- Broadway promotional poster
- Music: Pete Townshend
- Lyrics: Pete Townshend
- Book: Pete Townshend Des McAnuff
- Basis: Tommy by The Who
- Premiere: 1 July 1992: La Jolla Playhouse, San Diego
- Productions: 1992 San Diego 1993 Broadway 1996 West End 2015 Off-West End Revival 2024 Broadway Revival
- Awards: List of awards Tony Award for Best Direction of a Musical Tony Award for Best Original Score Drama Desk Award for Outstanding Director of a Musical Grammy Award for Best Musical Show Album Laurence Olivier Award for Best Musical Revival Laurence Olivier Award for Best Director

= The Who's Tommy =

Rock musical by Pete Townshend

The Who's Tommy is a rock musical with music and lyrics by Pete Townshend and a book by Townshend and Des McAnuff. It is based on the 1969 rock opera Tommy by the Who.

==Productions==
The musical opened at La Jolla Playhouse in San Diego, California, on 1 July 1992. The Broadway theatre debut was at the St.
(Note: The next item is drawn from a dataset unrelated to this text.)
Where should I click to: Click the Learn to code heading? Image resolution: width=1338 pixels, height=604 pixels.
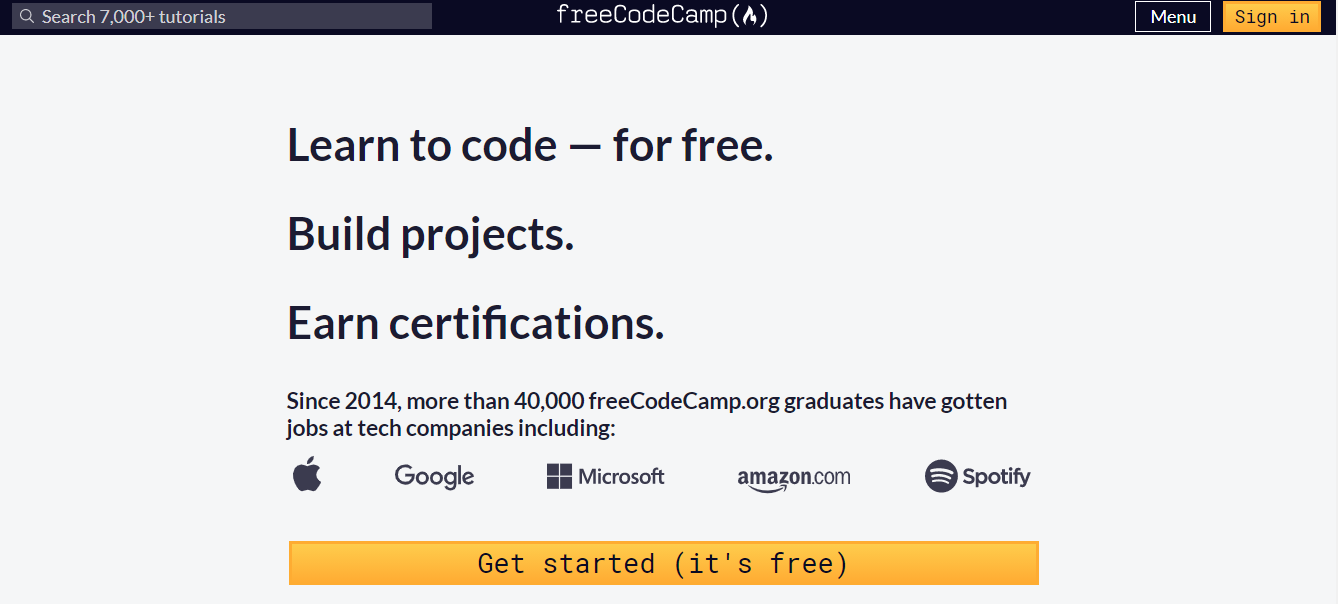point(531,146)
James Theatre on 29 March 1993 with 27 previews running through 10 April. The show then officially opened on 22 April 1993 and closed on 17 June 1995, after 900 performances. Produced by Sir George Martin and directed by Des McAnuff, with choreography by Wayne Cilento, and groundbreaking iconic projections by Wendall K. Harrington, the original cast included Michael Cerveris (Tommy), Marcia Mitzman (Mrs. Walker), Jonathan Dokuchitz (Captain Walker), Paul Kandel (Uncle Ernie) and Cheryl Freeman (The Gypsy/Acid Queen), plus an ensemble that included Alice Ripley, Christian Hoff, Norm Lewis, Tracy Nicole Chapman, Michael McElroy, Sherie Rene Scott and Rick Fitts.
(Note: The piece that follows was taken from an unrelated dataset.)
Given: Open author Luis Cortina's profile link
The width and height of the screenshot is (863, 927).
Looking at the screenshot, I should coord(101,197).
A Canadian Production opened at the Elgin Theatre in Toronto on 1 March 1995, and played throughout the year. The production featured an entirely Canadian cast, and the lead character of Tommy was played by Tyley Ross.
Once the Toronto run ended, the production went on a Canadian tour.

The original production ran 1995/1996 for 13 months in Germany at the Capitol Theatre in Offenbach (next to Frankfurt). The show officially opened on 28 April 1995 and closed on 16 June 1996. Cast included Michael Cerveris (Tommy), Helen Hobson (Mrs. Walker), Joe Lutton (Captain Walker), Roger Bart (Cousin Kevin), Bill Kocis (Onkel Ernie), Linda Dorsey (Acid Queen) plus an ensemble that included Stephen Bienskie, Nicci Brightman, Patrick Clancy, Tim Talman, and others. The show subsequently was produced by various touring companies throughout North America and Europe.
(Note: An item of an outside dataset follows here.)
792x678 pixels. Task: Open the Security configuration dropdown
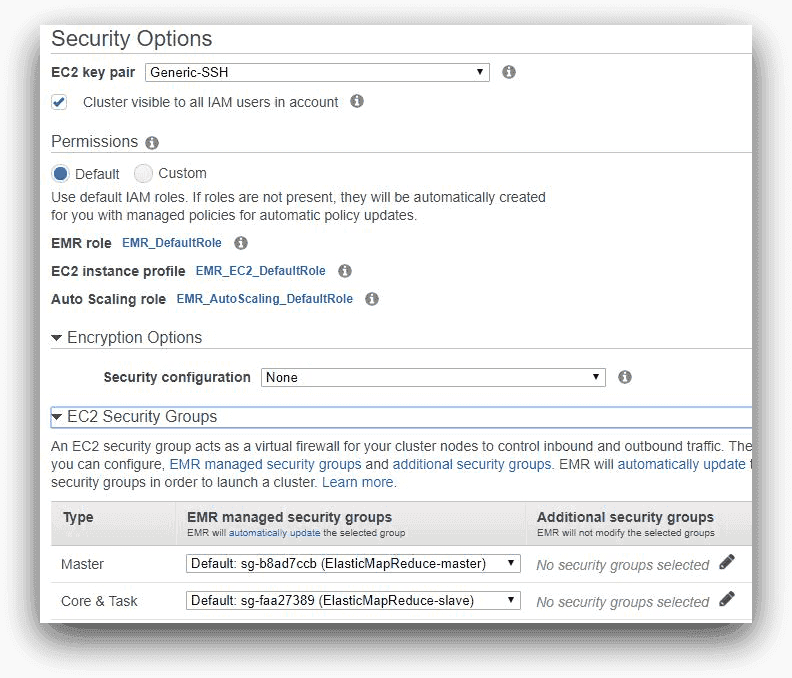coord(433,377)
A production directed by Marcia Milgrom Dodge ran at the Bay Street Theatre in Sag Harbor, New York, from 13 June to 9 July 2006, with Euan Morton in the title role. The cast also included Mike McGowan (Captain Walker), Liz Pearce (Mrs Walker), Paul Binotto (Uncle Ernie), Josh Walden (Cousin Kevin), Shelby Braxton-Brooks (The Gypsy) and Noah Galvin as the ten-year-old Tommy.

A production ran in the West End at the Shaftesbury Theatre from 5 March 1996 until 8 February 1997, featuring Paul Keating (Tommy) and Kim Wilde (Mrs. Walker).

The original Broadway cast performed a one night only reunion benefit concert at the August Wilson Theatre in New York City on 15 December 2008. Produced by The Path Fund/Rockers on Broadway, the concert was a benefit for Broadway Cares/Equity Fights AIDS, the Broadway Dreams Foundation and the Bachmann-Strauss Dystonia and Parkinson Foundation.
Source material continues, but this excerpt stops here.